Cluster-specific markers were determined by calculating differential expression using non-parameteric Wilcoxon rank sum test. In the reference atlas, two IFM-E(spl) clusters originally showed same top markers. Thus, to prevent an artifact of overclustering, these two clusters were then labeled as IFM-E(spl)_2.
Data availability
Dropseq scRNA-seq data have been deposited in the NCBI Gene Expression Omnibus database (GEO, https://www.ncbi.nlm.nih.gov/geo/) and are accessible through the accession number GSE138626 (https://www.ncbi.nlm.nih.gov/geo/query/acc.cgi?acc=GSE138626)
Author contributions
M.P.Z. and M.V.F. conceived the project, designed the experiments, analyzed data, and wrote the manuscript.
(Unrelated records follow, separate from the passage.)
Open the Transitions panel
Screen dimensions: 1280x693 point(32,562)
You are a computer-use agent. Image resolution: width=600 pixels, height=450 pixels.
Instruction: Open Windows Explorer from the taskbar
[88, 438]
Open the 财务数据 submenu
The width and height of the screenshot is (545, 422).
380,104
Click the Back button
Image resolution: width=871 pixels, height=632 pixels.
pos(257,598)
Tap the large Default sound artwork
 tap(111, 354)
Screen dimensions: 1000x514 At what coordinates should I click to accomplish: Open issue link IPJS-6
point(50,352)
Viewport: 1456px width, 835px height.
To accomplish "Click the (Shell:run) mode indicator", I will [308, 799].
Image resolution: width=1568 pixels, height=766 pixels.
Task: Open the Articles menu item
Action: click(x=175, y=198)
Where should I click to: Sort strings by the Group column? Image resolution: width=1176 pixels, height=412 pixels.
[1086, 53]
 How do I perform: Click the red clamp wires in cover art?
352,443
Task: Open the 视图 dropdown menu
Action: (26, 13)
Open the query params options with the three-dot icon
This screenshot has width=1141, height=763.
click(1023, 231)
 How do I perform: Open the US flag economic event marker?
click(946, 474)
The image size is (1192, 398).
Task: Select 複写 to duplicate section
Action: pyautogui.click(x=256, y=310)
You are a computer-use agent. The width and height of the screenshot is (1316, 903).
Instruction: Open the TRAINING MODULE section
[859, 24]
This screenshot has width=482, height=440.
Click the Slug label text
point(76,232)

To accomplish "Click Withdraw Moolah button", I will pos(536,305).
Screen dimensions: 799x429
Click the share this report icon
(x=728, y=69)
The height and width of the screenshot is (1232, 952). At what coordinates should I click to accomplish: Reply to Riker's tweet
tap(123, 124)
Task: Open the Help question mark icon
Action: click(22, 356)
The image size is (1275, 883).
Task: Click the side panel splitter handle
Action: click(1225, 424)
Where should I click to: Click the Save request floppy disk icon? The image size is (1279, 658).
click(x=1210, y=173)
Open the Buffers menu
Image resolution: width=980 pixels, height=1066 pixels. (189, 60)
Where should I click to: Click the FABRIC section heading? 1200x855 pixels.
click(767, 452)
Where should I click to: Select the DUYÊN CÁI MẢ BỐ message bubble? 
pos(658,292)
M.P.Z. analyzed all the single-cell RNA-seq datasets. L.d.C. generated all immunofluorescences, the data from the screen and helped M.P.Z. with figure preparation. M.M.A. performed Drop-seq on the wild type wing discs. A.B.M.M.K.I. helped with the bioinformatics data analysis of high-throughput sequencing data sets. All authors reviewed and edited the manuscript.
Competing interests
The authors declare no competing interests
Acknowledgements
We thank T.V. Orenic for helping with the assignment of the epithelial clusters, R.M. Cripps, F. Schnorrer, M. Spletter for helpful discussions, and Anna Barque for helping with crosses and staining. We are grateful to R.M. Cripps, the Bloomington Drosophila Stock Center (supported by NIH grant P40OD018537), the Vienna Drosophila Resource Center, and the TRiP at Harvard Medical School for fly stocks, the Babraham Institute, and the Developmental Studies Hybridoma Bank (DSHB) for antibodies; and to Flybase for online resources on the Database of Drosophila Genes & Genomes. We thank the University of Illinois at Chicago Sequencing Core (UICSQC) for sequencing. This work was supported by NIH grant R35GM131707 (to M.V.F.)